My dad said when he went to look in the basement all he could find where my stuff had been was my wedding dress. I had a LOT of stuff down there and some of it was expensive and/or sentimental. I can only hope someone just moved it. But I know some of it will be missing.
There are things I have wanted to go get, but haven't because that is where I made my s/s attempt and because that is where all the events (and people) directly leading up to it happened and I don't have the courage. But this kinda makes me want to go over there and see what else they've stolen from me.
To be kind, my father's wife's family is a drug-dealing white trash band of thieves. In addition to bp, my dad's mind is not quite right anymore (probably from years of heavy alcoholism), and he has no balls.
When I was lying on the floor bleeding, my father's wife's granddaughter was jumping up behind the cops to get a better look and was laughing. It wasn't just in my mind. One of the police officers told my father she did it... she almost got herself arrested that night. These are the type of people I am talking about...
I'm not going to get into it in any detail, but things really went to (expletive) for me when my dad went to FL last year and left his wife's granddaughter living with me (to "help me" lol). And she started dealing drugs out of the house, and I made the mistake of telling him. He said he didn't believe me even though she's not the only one in his wife's family who deals drugs. He handled it BADLY and all hell broke loose.

[Records from a dataset]
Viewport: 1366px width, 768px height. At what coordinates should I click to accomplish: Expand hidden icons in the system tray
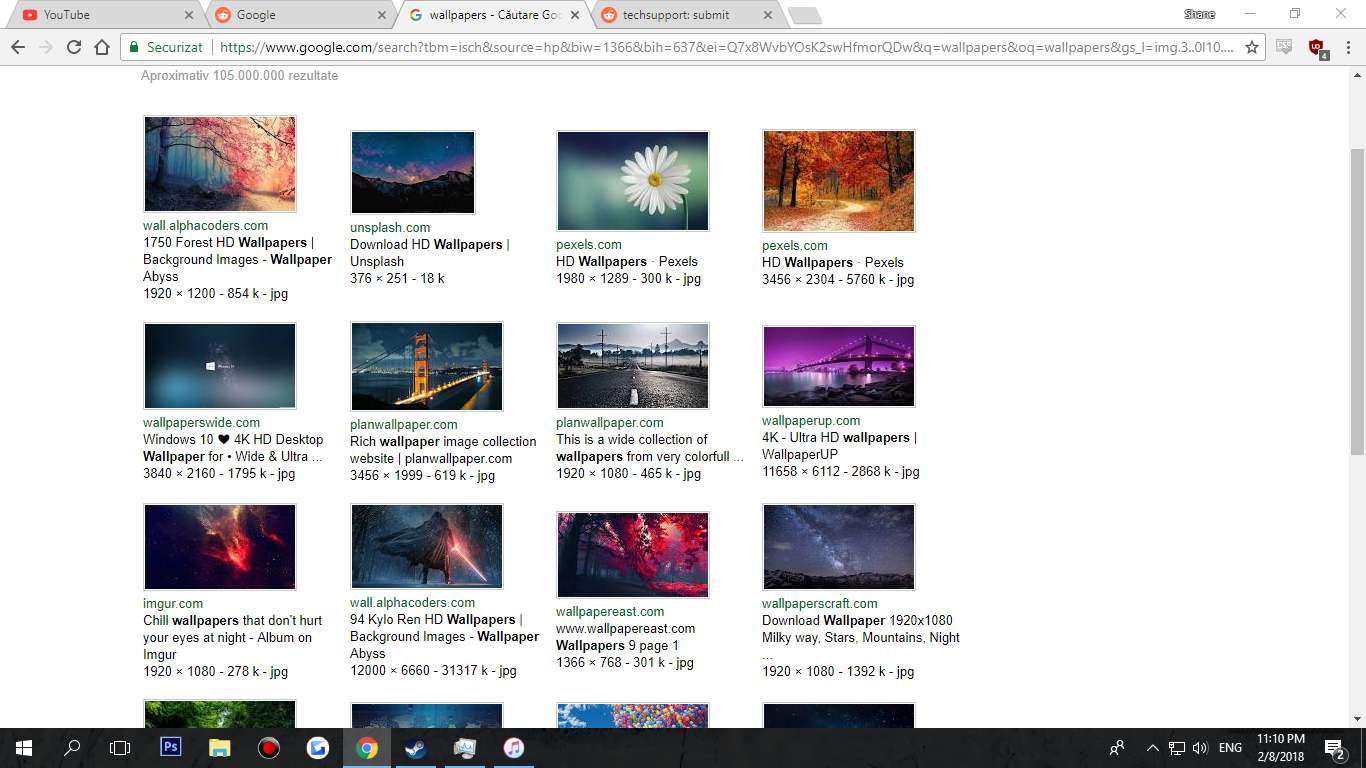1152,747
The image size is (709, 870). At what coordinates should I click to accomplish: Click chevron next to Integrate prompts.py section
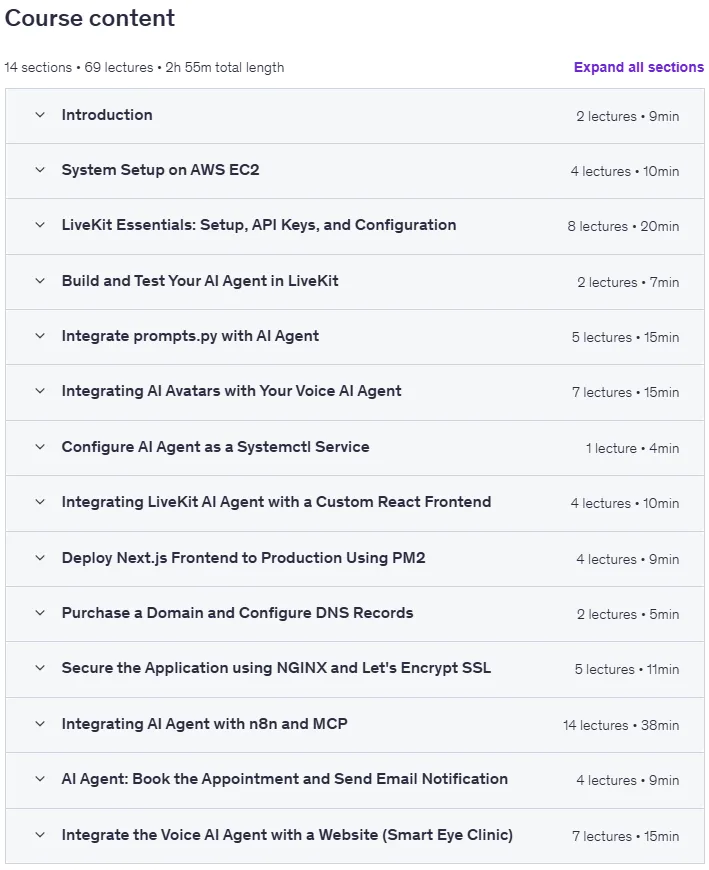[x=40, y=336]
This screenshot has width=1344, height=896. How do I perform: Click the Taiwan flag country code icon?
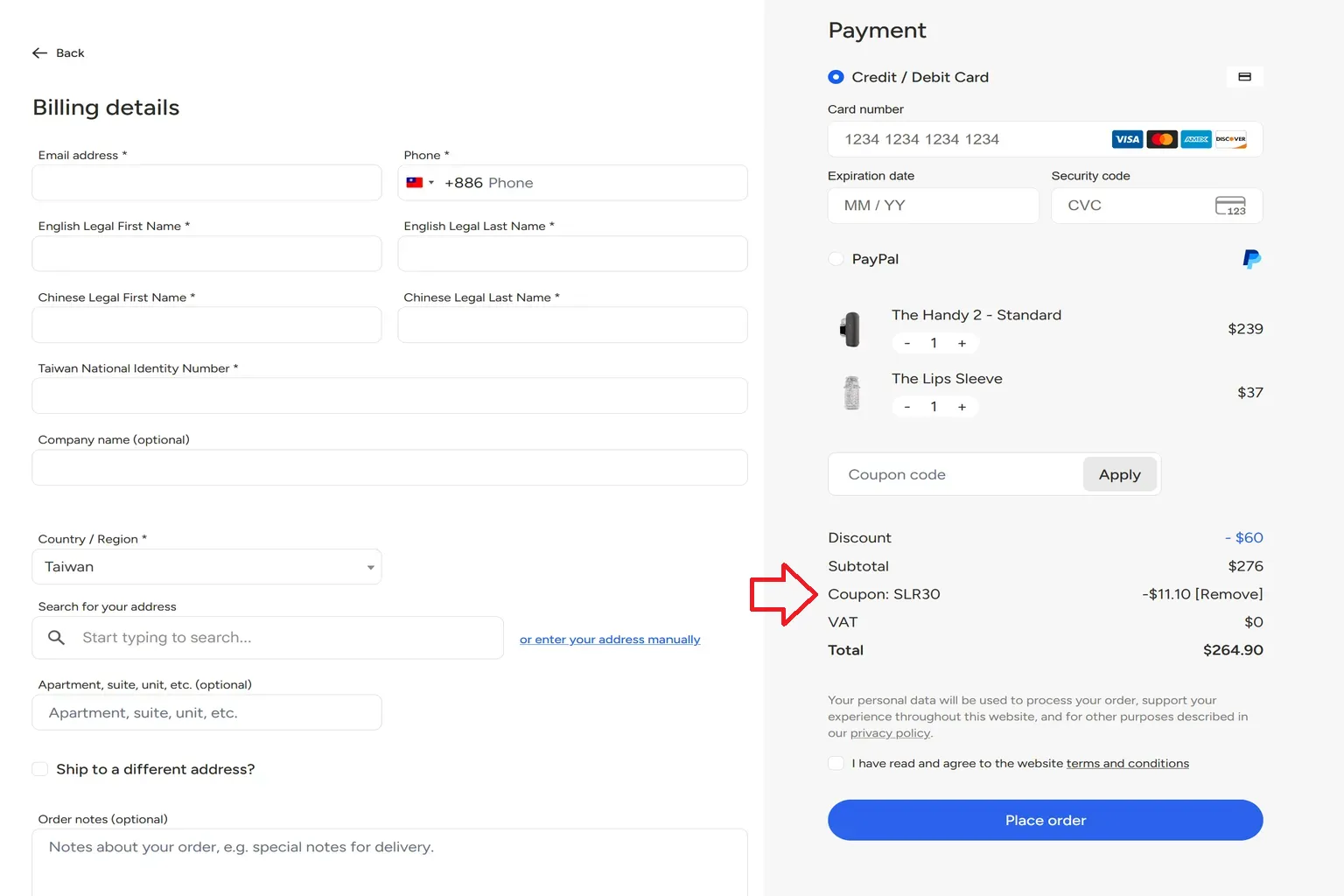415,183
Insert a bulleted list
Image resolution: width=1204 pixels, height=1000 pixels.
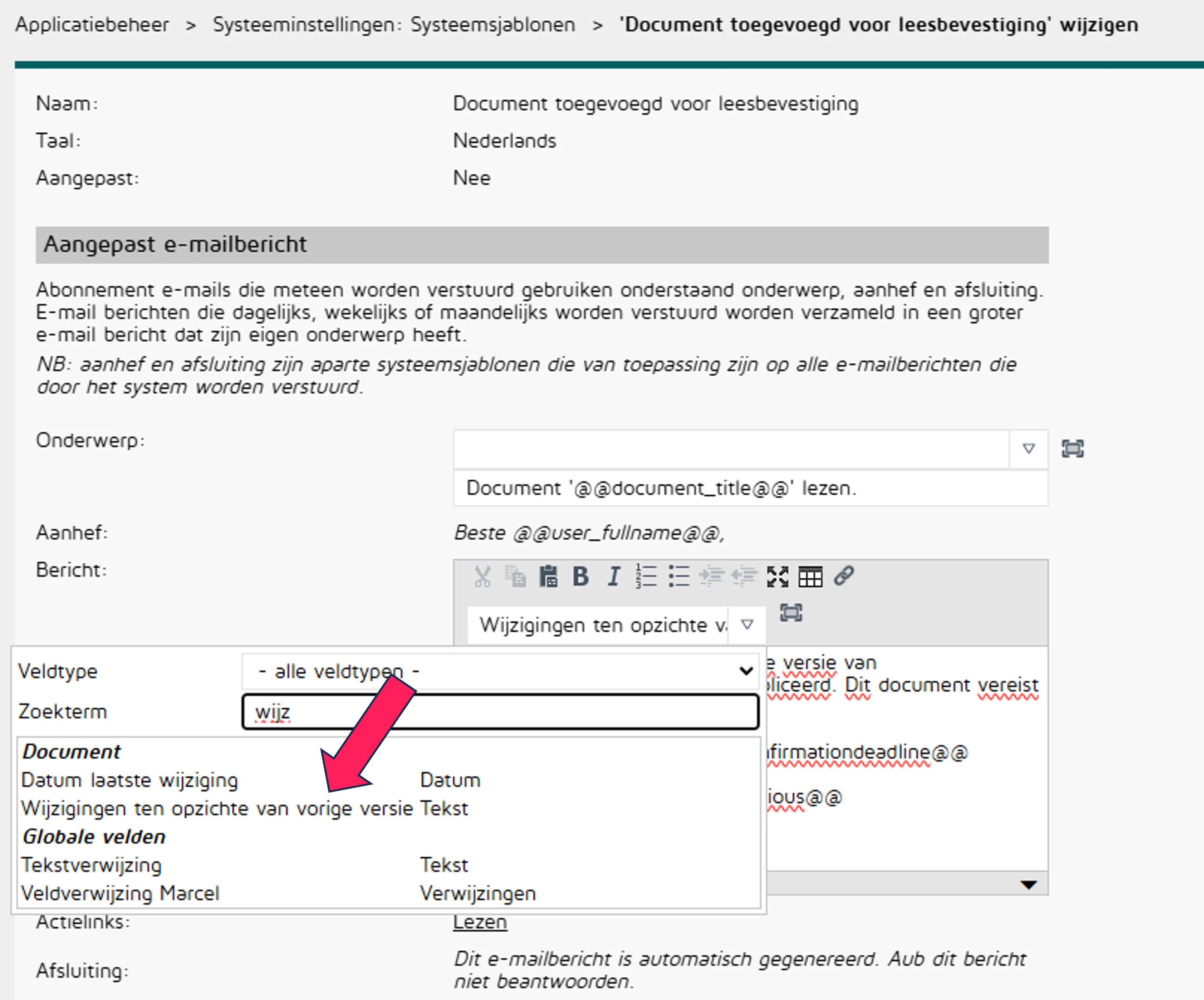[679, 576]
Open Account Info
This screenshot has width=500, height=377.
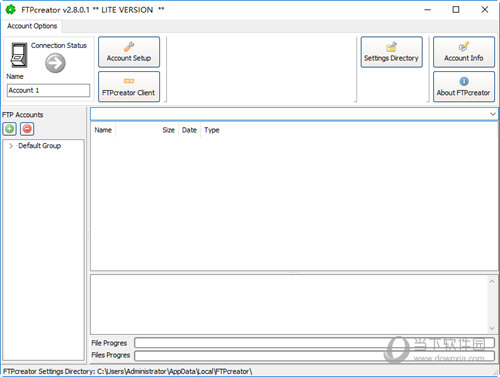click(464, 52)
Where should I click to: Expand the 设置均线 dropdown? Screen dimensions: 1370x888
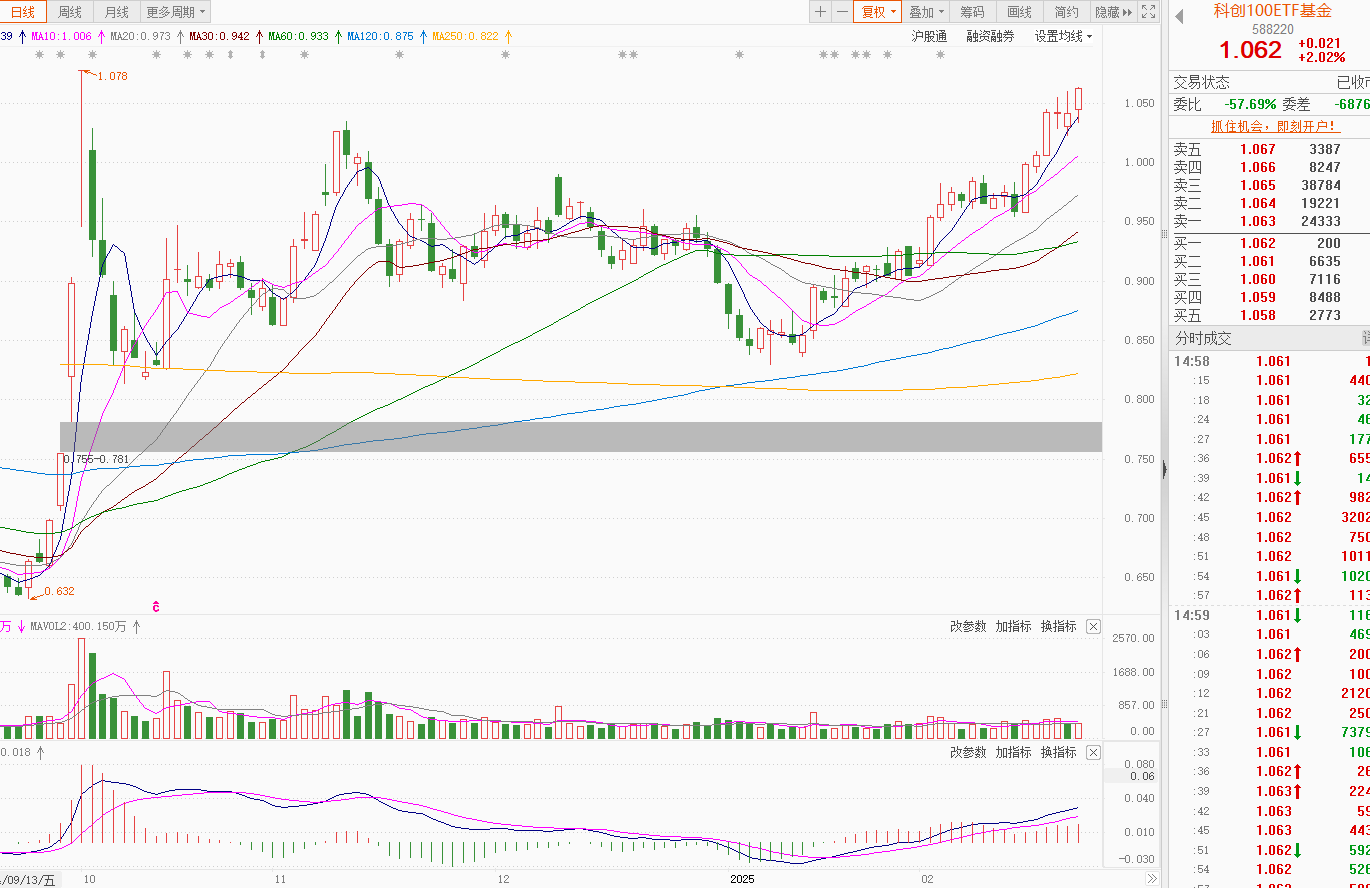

__TASKS TO PERFORM__
**A)** For each statement, answer yes or no according to the post, and quote the words from the post that decide it. (i) The writer's father found only a wedding dress where the writer's things had been. (ii) The father left his wife's granddaughter living with the writer. (iii) The father believed the writer about the drug dealing.
**B)** According to the post, what almost happened to the granddaughter that night?
**C)** Reproduce the post between "There are things" and "has no balls.", inclusive.

__TASK SOLUTIONS__
**A)** (i) Yes: "all he could find where my stuff had been was my wedding dress." (ii) Yes: "left his wife's granddaughter living with me." (iii) No: "He said he didn't believe me."

**B)** She almost got herself arrested.

**C)**
There are things I have wanted to go get, but haven't because that is where I made my s/s attempt and because that is where all the events (and people) directly leading up to it happened and I don't have the courage. But this kinda makes me want to go over there and see what else they've stolen from me.
To be kind, my father's wife's family is a drug-dealing white trash band of thieves. In addition to bp, my dad's mind is not quite right anymore (probably from years of heavy alcoholism), and he has no balls.